Last year I picked up a copy of 'A Christmas Cthulhu' by David Griffiths and I really enjoyed it. I'm reading it again right now in fact, to get into the Creepmas spirit.
It's 'A Christmas Carol' steeped in Cthulhu mythos and done quite well I might add. There is also a Lovecraft inspired version of Dickens' 'The Haunted Man and the Ghost's Bargain' called 'The Haunted Man and the Reanimator's Bargain' and a short glossary in the back if you need to brush up on your mythos terminology.
Another book I thoroughly enjoy is 'Santa Claws' by Laura Leuck and illustrated by Gris Grimly. I'm a huge fan of Mr. Grimly's artwork. The story is a fun read and the characters are awesome. It's also chock full of Creepmas décor ideas and festive holiday dishes, like poison berry pie, cookies topped with flies and eggnog with spider legs.
This weekend I made chocolate chip cookies, with the sole purpose of making cookies topped with flies. I've seen spider cookies where they just dragged a toothpick through the melted chips to make legs. I thought I could do something similar, but fly wing shaped. It didn't work out like that. If I try again, I'll try piping on some melted chocolate in a fly shape. I also got eggnog. I thought I'd sprinkle on some chocolate jimmies and call them spider legs. Nobody wanted fake spider legs in their eggnog. Maybe I should have just bought a cherry pie, said it was poison berry and called it a day.

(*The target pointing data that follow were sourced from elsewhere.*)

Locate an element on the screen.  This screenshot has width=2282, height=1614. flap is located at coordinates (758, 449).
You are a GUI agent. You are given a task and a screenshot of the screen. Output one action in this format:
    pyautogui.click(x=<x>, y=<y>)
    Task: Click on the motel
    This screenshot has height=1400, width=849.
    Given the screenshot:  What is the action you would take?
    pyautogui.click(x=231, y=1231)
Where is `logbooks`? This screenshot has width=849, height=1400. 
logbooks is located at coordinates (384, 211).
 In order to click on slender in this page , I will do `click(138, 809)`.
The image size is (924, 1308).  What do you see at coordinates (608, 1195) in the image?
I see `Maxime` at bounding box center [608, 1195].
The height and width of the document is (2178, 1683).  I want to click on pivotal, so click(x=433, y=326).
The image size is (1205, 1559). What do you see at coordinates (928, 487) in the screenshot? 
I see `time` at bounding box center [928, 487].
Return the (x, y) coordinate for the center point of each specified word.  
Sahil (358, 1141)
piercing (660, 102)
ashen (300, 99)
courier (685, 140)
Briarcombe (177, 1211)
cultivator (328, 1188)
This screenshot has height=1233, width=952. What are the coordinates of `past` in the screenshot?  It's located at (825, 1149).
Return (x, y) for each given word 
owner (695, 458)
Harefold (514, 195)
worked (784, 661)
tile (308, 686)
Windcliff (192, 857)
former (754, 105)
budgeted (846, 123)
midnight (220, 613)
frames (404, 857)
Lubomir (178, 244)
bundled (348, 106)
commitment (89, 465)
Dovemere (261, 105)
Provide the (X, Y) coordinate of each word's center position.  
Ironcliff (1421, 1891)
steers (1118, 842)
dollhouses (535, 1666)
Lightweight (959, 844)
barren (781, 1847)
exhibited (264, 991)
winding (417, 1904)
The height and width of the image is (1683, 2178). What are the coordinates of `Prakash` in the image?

Another one we read every year is 'The Nightmare Before Christmas' by Tim Burton. I'm probably in the minority, but while I like both the book and the movie, I prefer the book. Like 'Santa Claws', it's fun to read aloud, the artwork is gorgeous and full of Creepmas inspiration.
Then there is the classic (classic used to mean old stuff, now it means things that have been around since I was a kid), 'How the Grinch Stole Christmas', by Dr Suess. This one is fun to read too, but unless you sound like Boris Karloff, it pales in comparison to the cartoon and the book doesn't have a theme song.
Finally I'll end with M. R. James. If you'll be telling scary ghost stories and tales of the glories of Christmases long, long ago, you'll need a little M. R. James. At Thin-Ghost.org you can read all his ghost stories.